These places don’t have poor service. Worst is probably the Ace Hotel, they can sometimes be understaffed waitstaff wise, but its a hotel lobby bar, not a defined cocktail lounge like the others,
Hopefully not this:
http://www.nbcphiladelphia.com/news/local-beat/Time-In-Prison–70426052.html?yhp=1
Charges were dropped, but srill sucks.
I’d be more interested in whether the bar is paying taxes on those service fees. A gratuity is always optional. A mandatory payment is a service fee. Gratuities are taxed, if at all, as income to the server. Service fees, however, are almost always taxed, and often at a higher rate than server income.
Are the owners of those bar guilty of tax evasion?
The dude who was on about the Europeans is correct…they are not stupid and they generally know they are expected to tip in North America, but they generally pretend they don’t know. Very economical that way. In any case, if you are an establishment with a high proportion of European clientele, you may have no choice but to implement something like this.
Europeans have it figured out. Servers can’t spit in your drink or ignore you next time you come in if you’re jetting back to The Hague on Sunday.
Paying extra so people like you is foolish if you’re never going to see those people again.
Maybe I am a little backwards but I think tip is earned and tacking it onto a bill like this is crazy.
Yeah. Tip in this case is just a code word for “increasing price.”
I think it’s perfectly legal, as long as you inform customers about it. Maybe it would help to not call it gratuity. Just say “20% will be added to your check.”
But I still think it’s stupid. It’s a way of tricking customers into thinking that they’re paying less than they actually are. Just raise your prices.
Then they would need to collect and pay sales tax on the amount, something they are not going to want to do.
I would be interested to know how much of this really goes to the staff and if any is skimmed off by the establishment.
In most places they would call it a service charge or fee. Then it IS mandatory (tipping for banquets has worked this way for years). There is no sales tax on services in most states, only on product. You do not pay sales tax getting your hair cut, but you do on food at a restaurant.

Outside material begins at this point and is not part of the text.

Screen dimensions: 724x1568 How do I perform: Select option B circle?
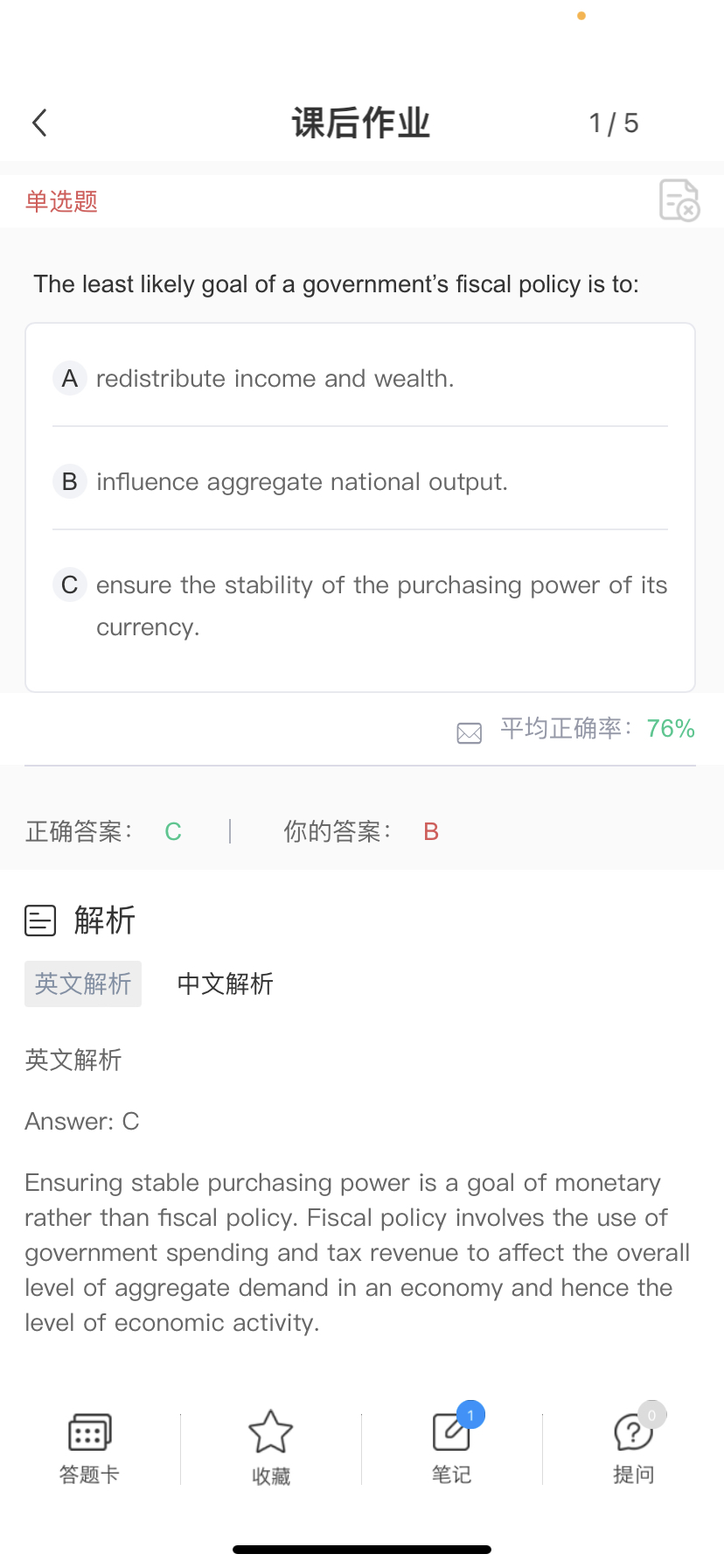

Tax is usually reserved for tangible products, other than items that are specifically excluded (most unprepared foods and medical products)

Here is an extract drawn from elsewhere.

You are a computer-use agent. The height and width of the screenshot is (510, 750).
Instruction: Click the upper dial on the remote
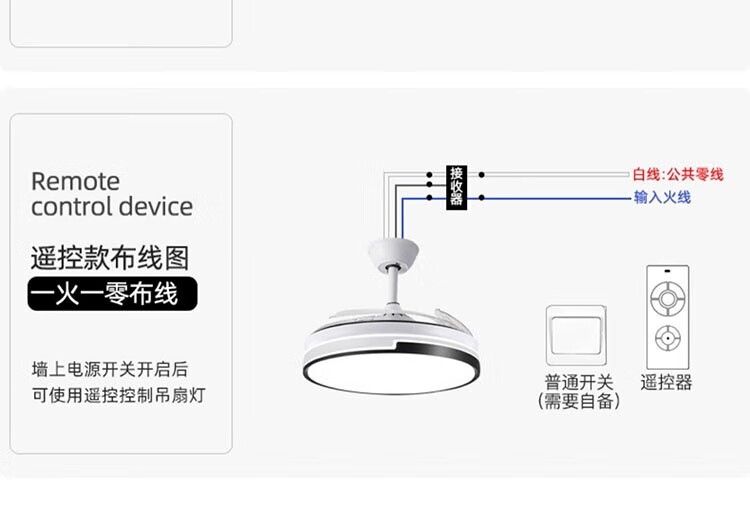coord(668,299)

Actually, it’s probably not legal. A mandatory payment added to the bill is a service fee, which must be reported to the government as a service fee as is typically taxed at a higher rate than a server’s income (typically as sales tax or restaurant tax).

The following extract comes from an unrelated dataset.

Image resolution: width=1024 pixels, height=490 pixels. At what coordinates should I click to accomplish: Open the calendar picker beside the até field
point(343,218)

There’s also the aspect of what a gratuity is for. A tip rewards good service; A case could be made for giving poor service in exchange for a “mandatory” gratuity being theft of services. Probably not something to go to jail over, but as a waiter/waitress, would you enjoy being the target of a small claims lawsuit over it? The plaintiff would probably win.
Here’s when I tip a barkeep when I walk up to the bar for a mixed drink…say a Cranberry and Vodka.
If the bar tender doesn’t fill the jigger to the brim and then tosses that into the cranberry=no tip
Bar tender fills the jigger to the brim and then pours more vodka in then adds the cranberry = really good tip.
Bartender doesn’t use a jigger because he is a real bartender – standard tip. Seriously, how hard is a 3 count?
Agreed. I worked as a bartender for several years. I didn’t take a job at one place because they required jigger use. I volunteered to show them the accuracy of my count, but they said it didn’t matter. I walked.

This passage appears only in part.